E em paralelo, como temos assistido, os tímidos avanços na descida do IRC de forma a fomentar o investimento nacional e estrangeiro, conjugado com os muito pálidos esforços numa mínima segurança jurídica e fiscal, libertando as empresas e a iniciativa particular, começam a afigurar-se já hoje uma mera quimera.

E para cúmulo, como sabemos também, a falta de meios para o Estado fazer seja que investimentos significativos for neste momento, bem como um Estado, qualquer Estado, metido a empresário não resulta senão, sempre, ou quase sempre, pelo menos, salvo raras excepções, se as há, num calamitoso erro, tudo isto conjugado, não augura nada de bom. E tanto mais quanto, como também se sabe, tendo a natureza horror ao vazio, como a política tem horror ao vazio, o reflexo e repercussão de todo este vasto e pesado silêncio, espelho do terrível vazio de pensamento e acção que em relação ao mar vivemos, não é difícil de prever.

É terrível?

É. Como é terrível ter de escrever isto e ter de reconhecer que, a ausência de qualquer autêntica visão atlântica, de saber olhar politicamente para Portugal como a nação marítima que é, quase não existe.

Sim, é terrível, e tão mais terrível quanto sabemos como os próximos anos, até 2020, irão ser decisivos para a afirmação da Europa no mar, com o Horizonte 2020 a distribuir milhões dedicados aos assuntos marítimos, com a agravante de sabermos também não estarmos sozinhos, como a Europa também o sabe e não esquece, por exemplo, o começa a suceder na Ásia. Essa é a circunstância. Assim, ou temos consciência disso e nos preparamos devidamente, ou perdemos o passo, talvez definitivamente, com a agravante de ficamos não apenas atrasados, como sucedeu na fase da Industrialização, mas à margem, completamente à margem, sem voz, autonomia, real e efectiva independência.

Não é melodramatismo, é apenas a mais pura e dura natureza das coisas.
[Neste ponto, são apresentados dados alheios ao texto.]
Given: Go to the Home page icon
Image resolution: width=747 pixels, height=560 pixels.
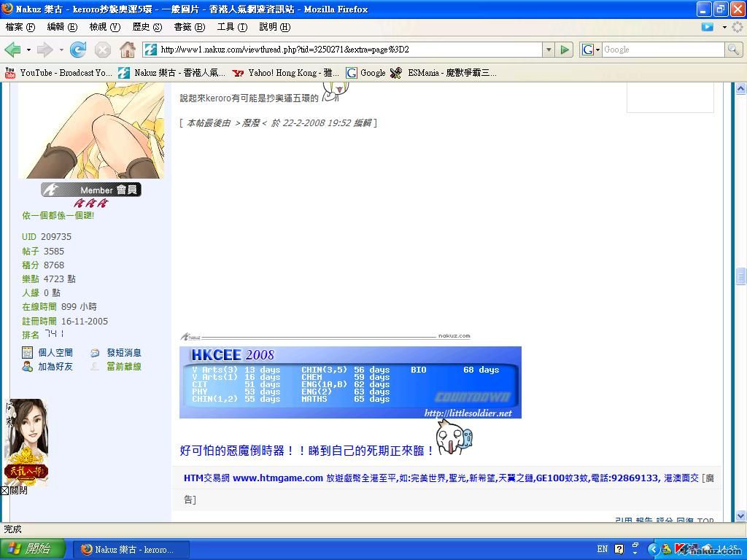Looking at the screenshot, I should pyautogui.click(x=128, y=50).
Além do mar, quer de um ponto de vista político e geoestratégico, quer de um ponto de vista económico, por tudo quanto a partir do mar será possível desenvolver, explorar e inovar, que temos nós a oferecer à Europa e ao Mundo?

Não é nisto que temos de pensar?

Mas onde está quem pense nisto e a tudo isto dê verdadeiro eco?

Ah!, o terrível, pesado, vasto e profundo silêncio do mar.